Request origin: Atlas (atlas-data application) — see ~/learn/helpers/atlas/docs/stack/ for the context in which the need arose. Atlas has ~24 public data sources to ingest, with mixed cadences (annual SSB tables, daily NGO scrapes, live weather feeds for future Storm Mode extension). One operator view across all ingestion jobs is a hard requirement.


Questions to Answer

  1. Which Dagster distribution — Dagster OSS (free, self-hosted) or Dagster+ (SaaS)?
  2. Which deployment mechanism — official Helm chart or roll our own manifests?
  3. How to deploy user code — the official "user-code-deployments" pattern (separate gRPC server per application) vs. co-located?
  4. Metadata storage — reuse shared UIS PostgreSQL (new database + user), or give Dagster a dedicated instance?
  5. Auth at day 1 — no auth (internal only), or behind Traefik + Authentik OIDC from the start?
  6. Run pod execution — Kubernetes executor (spawns a pod per run step) or in-process?
  7. Resource footprint — is Dagster light enough for the target UIS laptop profile, or does it require a dedicated host tier?
  8. Multi-tenant — how do we isolate Atlas's code from a future second application's code? One deployment per app, or shared deployment with code locations?

Problem Statement

UIS today has no data-pipeline orchestrator. Applications that need to ingest, transform, and catalogue data have three options — each with drawbacks:

  • Hand-rolled Kubernetes CronJobs — works for 5 jobs. Does not scale to 20+: no single pane of view, no freshness tracking, no DAG dependencies, no UI for re-runs.
  • Application-level schedulers — each app builds its own. Duplication across apps, no shared pattern, no shared observability.
  • Airbyte — commercial-style ingestion tool, but only its catalogue of pre-built connectors earns its keep; for Norwegian public-sector APIs the connectors don't exist and we'd write all Custom Connectors ourselves (evaluated and rejected for Atlas; see ~/learn/helpers/atlas/docs/stack/ conversation log).

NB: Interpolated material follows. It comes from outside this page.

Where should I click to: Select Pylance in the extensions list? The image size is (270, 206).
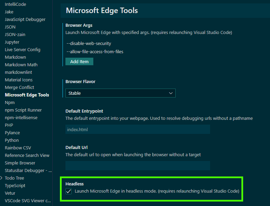coord(12,133)
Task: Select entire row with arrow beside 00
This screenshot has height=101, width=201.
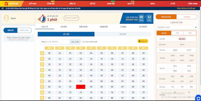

Dagster addresses this at the platform level: one orchestrator serving many applications, each shipping its own user-code image that Dagster loads as a "code location."


What is Dagster?

Dagster is an open-source (Apache 2.0) data orchestrator built around the concept of software-defined assets. Each data product (a table, a file, a model) is an "asset" with explicit code, dependencies, schedules, freshness policies, and metadata. The Dagster UI shows every asset across every pipeline in one place.

Distribution: Apache 2.0, GitHub dagster-io/dagster, maintained by Dagster Labs.

Why it fits UIS:

  • Platform-shaped, not application-shaped — one install can host many applications as separate "code locations."
  • Language-agnostic execution — user code can be Python (native), or via Dagster Pipes any language that writes structured stdout (TypeScript, Go, Rust, shell). Atlas's TypeScript ingestion lands cleanly here.
  • dbt integration is first-class — every dbt model becomes a Dagster asset automatically with lineage intact.
  • Kubernetes-native — designed to run on K8s, spawning one pod per run step.
  • Observability out of the box — a web UI showing asset status, run history, lineage graph, schedules, freshness. Alerts via Slack / email / webhooks. Metrics as Prometheus.

Architecture

Dagster is a multi-component system. Understanding each piece is essential for the UIS deployment.

ComponentWhat it doesShapePersistence
Webserver (dagster-webserver)Serves the UI and GraphQL API. Stateless.Long-running K8s DeploymentNone
Daemon (dagster-daemon)Runs schedules, sensors, and the run queue. Triggers runs.Long-running K8s Deployment (singleton)None
User code deploymentA gRPC server hosting application-specific asset/job definitions. One per code location.Long-running K8s DeploymentNone
Metadata DBRun history, event log, schedule state, asset catalogue. The source of truth for "what happened."PostgreSQLYes — must be durable
Run podsEphemeral K8s pods spawned by the daemon to execute a specific run step.Short-lived K8s PodsNone (state in metadata DB)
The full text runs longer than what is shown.